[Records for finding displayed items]

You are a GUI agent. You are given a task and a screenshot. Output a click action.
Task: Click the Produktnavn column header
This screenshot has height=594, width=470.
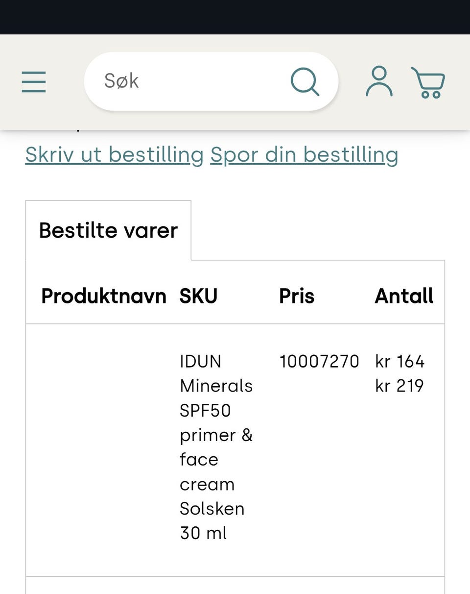[103, 296]
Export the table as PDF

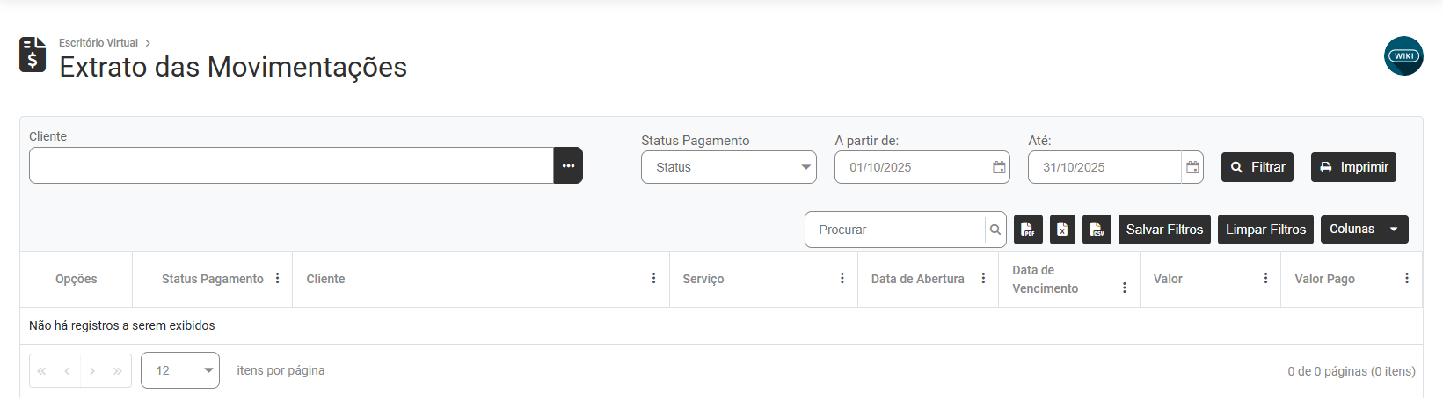click(1028, 230)

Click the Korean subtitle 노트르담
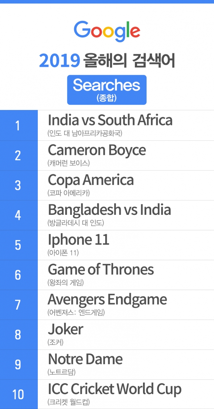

Exercise -
Rewrite the lines above with every "column header" replaced by "column title", keeping everything else unchanged. Leave the pictures out of your answer.

Solution for this task -
You are a GUI agent. You are given a task and a screenshot. Output a click action.
Task: Click the Produktnavn column title
This screenshot has height=594, width=470.
[103, 296]
Export the table as PDF

click(1028, 230)

Click the Korean subtitle 노트르담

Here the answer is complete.